I don’t fall back to sleep easily. A glass of water, and check on the dogs, curled like Danish pastries on their pillows. I’m awake and afraid in the cold night. My fear of cold has an ancient echo. I listen for the furnace at night the way my Polish ancestors woke in their huts to check on the fire.
With only 29 days, February is the longest month, and we secretly count it down. February is to winter what Wednesday is to the workweek: If we can get through February, even snow in April won’t rock us.
In many wedding albums there is a picture of the groom carrying the bride over the threshold. That odd custom is also about staying warm. In ancient times when a woman left her father’s home and was set down on the hearth in her new house she was in the most important spot in any ancient home. She literally kept the home fires burning.
Temperature is part of my own married romance. Coming to New York from Baltimore –where there is just one decent snowstorm each year--I too was set down on a new hearth. I married a man who comes from Northern Ontario where winter runs from September to May and wind chill is scoffed at. “When Canadians have 30 below, they mean it, he says; “Wind chill is for wimps”.
So to marry this tundra man I had to learn to dress for cold. To get me from the Inner Harbor to the frozen Hudson he plied me with jackets and sweaters, scarves and gloves, even a hat with earflaps.
But physical acclimation is real. That first winter, living in upstate New York, I thought I’d die. My boots were good below freezing but my fingers could barely tie them. Each year it gets easier. Now I complain about the cold, but no longer imagine myself part of the Donner party.
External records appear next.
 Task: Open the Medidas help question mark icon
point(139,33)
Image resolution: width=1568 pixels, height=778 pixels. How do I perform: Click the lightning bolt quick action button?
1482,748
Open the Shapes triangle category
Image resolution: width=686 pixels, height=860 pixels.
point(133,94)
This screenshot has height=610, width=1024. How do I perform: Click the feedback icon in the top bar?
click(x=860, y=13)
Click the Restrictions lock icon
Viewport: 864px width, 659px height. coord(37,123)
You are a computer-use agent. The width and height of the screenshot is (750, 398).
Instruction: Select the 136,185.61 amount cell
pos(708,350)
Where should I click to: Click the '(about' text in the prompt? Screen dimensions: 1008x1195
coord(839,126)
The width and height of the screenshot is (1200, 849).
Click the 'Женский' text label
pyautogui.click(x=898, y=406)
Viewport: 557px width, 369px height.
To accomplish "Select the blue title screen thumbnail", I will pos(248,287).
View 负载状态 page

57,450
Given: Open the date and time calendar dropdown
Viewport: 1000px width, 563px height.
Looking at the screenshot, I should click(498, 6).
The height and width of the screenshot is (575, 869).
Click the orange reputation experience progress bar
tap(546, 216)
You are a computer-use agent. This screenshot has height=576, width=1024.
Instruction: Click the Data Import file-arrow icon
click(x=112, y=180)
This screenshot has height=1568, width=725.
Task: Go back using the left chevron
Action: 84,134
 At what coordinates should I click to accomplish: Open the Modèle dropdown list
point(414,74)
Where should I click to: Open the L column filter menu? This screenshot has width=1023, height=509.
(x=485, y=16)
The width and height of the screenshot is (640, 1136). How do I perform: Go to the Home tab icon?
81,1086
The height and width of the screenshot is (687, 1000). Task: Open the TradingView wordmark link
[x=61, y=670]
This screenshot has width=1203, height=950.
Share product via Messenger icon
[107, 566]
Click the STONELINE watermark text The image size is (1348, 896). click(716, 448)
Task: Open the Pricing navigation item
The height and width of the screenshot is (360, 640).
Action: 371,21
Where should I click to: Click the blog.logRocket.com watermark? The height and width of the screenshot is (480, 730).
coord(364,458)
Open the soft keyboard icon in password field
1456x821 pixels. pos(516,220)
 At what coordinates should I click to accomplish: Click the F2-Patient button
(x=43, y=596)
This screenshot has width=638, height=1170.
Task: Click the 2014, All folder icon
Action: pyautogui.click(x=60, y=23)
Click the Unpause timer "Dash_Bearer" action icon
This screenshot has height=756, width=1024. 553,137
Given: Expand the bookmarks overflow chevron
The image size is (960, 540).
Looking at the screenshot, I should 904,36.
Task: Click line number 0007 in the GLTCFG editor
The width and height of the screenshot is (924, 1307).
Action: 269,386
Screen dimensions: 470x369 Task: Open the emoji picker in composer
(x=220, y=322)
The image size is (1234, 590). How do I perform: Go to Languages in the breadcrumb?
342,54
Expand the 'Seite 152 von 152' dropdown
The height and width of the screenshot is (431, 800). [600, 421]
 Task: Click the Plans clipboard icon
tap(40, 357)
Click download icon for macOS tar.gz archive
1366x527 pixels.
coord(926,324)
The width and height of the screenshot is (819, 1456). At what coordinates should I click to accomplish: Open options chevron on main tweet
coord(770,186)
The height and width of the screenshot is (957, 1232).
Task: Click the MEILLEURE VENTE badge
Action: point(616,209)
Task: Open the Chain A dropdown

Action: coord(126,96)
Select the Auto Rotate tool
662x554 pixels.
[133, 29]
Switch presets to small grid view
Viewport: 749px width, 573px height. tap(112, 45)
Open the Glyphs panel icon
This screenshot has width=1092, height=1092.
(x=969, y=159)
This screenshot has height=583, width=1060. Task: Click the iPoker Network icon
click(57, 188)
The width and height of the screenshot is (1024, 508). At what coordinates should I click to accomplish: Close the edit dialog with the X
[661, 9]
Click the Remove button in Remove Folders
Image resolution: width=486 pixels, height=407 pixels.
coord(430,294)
But there is also an emotional acclimation to cold. A quote of Camus is taped inside the cabinet where I get my coffee mug each morning. It says: “In the depth of winter, I finally learned that within me there lay an invincible summer.” Some days that tells me that I have enough beach memories to cling to on the slippery slope of February, and other days it is the word “invincible” that reminds me that living cold does indeed build character.
But having a warm house is important. I can’t swear that my first marriage ended solely over the thermostat setting, but for years I never went on a second date with a man whose response to my “I’m cold”, was “Put on a sweater”. Now I’m married to a man who knows that cold hands do not mean a warm heart, and that a big oil bill is better than roses. But surprisingly, I’ve grown too. I am willing, in this new life and climate, to go and put on that cost-saving sweater.
The word comfortable did not originally refer to being contented. It’s Latin root, confortare, means to strengthen. Hence it’s use in theology: the Holy Spirit is Comforter; not to make us comfy, but to make us strong. This then is February’s task. We may not be warm but we are indeed comforted; we are strong and we are counting the days.